:: PROVIDED DATA ::

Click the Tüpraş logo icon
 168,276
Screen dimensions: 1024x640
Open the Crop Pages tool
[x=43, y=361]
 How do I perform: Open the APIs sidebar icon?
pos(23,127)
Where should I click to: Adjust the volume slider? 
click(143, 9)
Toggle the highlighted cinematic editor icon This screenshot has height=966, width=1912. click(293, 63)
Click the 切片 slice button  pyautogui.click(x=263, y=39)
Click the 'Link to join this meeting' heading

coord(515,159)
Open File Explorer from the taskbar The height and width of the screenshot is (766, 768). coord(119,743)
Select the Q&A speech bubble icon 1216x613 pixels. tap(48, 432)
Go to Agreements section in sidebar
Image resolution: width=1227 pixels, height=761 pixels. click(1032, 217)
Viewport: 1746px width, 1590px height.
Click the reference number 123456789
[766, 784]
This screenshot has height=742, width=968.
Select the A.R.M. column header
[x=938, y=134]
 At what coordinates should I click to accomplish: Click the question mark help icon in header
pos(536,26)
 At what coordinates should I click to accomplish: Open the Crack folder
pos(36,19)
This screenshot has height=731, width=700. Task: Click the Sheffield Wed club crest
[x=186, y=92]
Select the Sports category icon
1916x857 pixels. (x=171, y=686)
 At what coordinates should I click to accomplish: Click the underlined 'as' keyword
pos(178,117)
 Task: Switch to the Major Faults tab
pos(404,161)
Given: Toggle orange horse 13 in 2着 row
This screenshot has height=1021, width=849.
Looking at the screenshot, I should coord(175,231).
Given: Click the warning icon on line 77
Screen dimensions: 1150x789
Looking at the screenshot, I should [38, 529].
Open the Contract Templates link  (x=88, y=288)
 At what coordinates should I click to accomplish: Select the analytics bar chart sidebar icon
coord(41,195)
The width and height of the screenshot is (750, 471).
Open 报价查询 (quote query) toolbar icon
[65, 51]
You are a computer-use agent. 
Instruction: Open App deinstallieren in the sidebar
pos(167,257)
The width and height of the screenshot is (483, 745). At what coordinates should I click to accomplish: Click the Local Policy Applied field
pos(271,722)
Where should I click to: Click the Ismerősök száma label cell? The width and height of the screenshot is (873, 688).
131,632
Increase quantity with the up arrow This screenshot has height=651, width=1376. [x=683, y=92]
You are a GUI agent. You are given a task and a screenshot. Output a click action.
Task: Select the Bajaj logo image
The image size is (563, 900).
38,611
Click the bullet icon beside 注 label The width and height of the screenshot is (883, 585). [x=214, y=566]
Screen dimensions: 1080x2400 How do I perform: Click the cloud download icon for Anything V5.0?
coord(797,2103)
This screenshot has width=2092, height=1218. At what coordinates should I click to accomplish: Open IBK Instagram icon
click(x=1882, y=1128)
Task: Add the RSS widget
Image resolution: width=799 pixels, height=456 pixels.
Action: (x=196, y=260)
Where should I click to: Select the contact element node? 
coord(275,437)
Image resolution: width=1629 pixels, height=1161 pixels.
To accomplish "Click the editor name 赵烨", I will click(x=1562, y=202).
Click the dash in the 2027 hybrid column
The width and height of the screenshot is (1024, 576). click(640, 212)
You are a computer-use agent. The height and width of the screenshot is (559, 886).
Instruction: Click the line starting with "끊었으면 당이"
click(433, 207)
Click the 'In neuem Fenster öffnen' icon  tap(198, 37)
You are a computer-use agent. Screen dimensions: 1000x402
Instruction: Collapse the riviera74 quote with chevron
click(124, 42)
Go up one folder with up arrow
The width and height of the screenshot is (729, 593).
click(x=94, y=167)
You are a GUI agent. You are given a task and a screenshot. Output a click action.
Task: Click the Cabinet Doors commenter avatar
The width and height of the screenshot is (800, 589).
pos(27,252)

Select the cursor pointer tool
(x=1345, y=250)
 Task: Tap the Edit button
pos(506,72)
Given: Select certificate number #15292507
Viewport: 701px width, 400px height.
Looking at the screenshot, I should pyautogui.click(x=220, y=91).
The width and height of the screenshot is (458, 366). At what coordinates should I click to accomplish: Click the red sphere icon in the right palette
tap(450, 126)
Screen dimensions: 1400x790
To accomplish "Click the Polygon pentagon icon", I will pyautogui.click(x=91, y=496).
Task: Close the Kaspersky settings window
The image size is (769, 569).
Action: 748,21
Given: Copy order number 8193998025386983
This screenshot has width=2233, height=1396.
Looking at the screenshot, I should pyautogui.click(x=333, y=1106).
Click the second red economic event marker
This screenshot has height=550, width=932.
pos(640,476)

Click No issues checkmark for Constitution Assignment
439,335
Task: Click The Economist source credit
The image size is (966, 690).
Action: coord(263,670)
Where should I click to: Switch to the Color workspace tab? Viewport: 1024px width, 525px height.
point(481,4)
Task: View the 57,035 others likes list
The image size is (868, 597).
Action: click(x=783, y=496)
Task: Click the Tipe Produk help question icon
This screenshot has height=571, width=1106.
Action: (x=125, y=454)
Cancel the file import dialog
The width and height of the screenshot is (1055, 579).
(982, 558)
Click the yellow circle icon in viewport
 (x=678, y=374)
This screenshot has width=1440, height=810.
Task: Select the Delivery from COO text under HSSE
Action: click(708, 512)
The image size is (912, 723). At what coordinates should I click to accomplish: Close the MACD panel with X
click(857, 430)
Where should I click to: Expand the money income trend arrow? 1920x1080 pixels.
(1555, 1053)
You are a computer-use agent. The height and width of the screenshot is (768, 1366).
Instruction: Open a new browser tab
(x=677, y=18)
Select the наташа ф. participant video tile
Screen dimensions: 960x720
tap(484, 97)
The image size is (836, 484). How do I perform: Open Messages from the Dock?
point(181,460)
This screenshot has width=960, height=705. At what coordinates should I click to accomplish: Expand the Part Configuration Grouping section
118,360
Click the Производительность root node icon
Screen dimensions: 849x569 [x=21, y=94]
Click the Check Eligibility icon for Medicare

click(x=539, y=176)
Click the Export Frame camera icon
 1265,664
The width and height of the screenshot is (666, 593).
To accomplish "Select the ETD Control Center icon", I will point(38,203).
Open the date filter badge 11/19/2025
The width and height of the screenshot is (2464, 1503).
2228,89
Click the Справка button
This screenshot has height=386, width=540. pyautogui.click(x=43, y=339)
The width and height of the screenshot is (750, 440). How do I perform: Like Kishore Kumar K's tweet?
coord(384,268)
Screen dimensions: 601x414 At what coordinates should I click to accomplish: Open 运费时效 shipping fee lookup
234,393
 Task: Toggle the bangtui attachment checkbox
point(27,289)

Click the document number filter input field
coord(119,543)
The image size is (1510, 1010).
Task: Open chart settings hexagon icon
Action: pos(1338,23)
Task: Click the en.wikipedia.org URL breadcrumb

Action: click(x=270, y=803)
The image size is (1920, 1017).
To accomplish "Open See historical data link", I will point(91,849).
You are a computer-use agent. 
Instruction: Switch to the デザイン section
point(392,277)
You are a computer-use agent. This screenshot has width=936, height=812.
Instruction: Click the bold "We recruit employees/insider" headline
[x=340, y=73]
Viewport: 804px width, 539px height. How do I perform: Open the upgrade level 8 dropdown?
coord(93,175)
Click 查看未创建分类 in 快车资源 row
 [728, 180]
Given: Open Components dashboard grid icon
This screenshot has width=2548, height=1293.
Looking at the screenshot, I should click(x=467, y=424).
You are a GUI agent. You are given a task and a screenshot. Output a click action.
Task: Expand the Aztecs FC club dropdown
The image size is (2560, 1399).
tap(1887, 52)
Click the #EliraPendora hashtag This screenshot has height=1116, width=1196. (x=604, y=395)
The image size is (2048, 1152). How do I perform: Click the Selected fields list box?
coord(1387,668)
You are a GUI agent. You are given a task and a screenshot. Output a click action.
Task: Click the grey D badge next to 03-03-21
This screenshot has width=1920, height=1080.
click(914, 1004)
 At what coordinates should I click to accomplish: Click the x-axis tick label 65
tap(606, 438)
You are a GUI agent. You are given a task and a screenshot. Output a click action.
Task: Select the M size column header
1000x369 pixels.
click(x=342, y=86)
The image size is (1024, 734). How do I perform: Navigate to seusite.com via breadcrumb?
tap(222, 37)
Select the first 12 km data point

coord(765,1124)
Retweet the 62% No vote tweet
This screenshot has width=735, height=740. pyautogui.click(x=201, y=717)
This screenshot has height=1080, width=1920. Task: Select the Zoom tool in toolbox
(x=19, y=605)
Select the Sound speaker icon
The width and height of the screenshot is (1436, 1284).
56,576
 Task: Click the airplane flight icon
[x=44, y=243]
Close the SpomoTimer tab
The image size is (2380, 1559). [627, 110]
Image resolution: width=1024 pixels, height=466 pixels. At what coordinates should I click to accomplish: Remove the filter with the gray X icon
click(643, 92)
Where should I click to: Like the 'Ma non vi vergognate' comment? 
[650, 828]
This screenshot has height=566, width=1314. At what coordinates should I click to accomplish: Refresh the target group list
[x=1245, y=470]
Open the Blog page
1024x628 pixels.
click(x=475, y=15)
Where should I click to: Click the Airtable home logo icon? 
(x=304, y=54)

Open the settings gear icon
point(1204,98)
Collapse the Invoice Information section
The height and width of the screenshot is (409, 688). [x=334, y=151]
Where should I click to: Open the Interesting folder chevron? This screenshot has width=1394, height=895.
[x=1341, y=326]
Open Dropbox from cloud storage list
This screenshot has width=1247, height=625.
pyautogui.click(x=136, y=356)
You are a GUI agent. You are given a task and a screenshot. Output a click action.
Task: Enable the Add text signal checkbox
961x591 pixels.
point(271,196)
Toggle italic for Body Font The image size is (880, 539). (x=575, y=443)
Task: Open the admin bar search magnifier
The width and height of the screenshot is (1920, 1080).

:::

TASK REQUIREMENTS:
Retype the records word for word, starting at the line that contains "Open the Blog page" and ending at the last line of the records.

TASK RESULT:
Open the Blog page
1024x628 pixels.
click(x=475, y=15)
Where should I click to: Click the Airtable home logo icon? 
(x=304, y=54)

Open the settings gear icon
point(1204,98)
Collapse the Invoice Information section
The height and width of the screenshot is (409, 688). [x=334, y=151]
Where should I click to: Open the Interesting folder chevron? This screenshot has width=1394, height=895.
[x=1341, y=326]
Open Dropbox from cloud storage list
This screenshot has width=1247, height=625.
pyautogui.click(x=136, y=356)
You are a GUI agent. You are given a task and a screenshot. Output a click action.
Task: Enable the Add text signal checkbox
961x591 pixels.
point(271,196)
Toggle italic for Body Font The image size is (880, 539). (x=575, y=443)
Task: Open the admin bar search magnifier
The width and height of the screenshot is (1920, 1080).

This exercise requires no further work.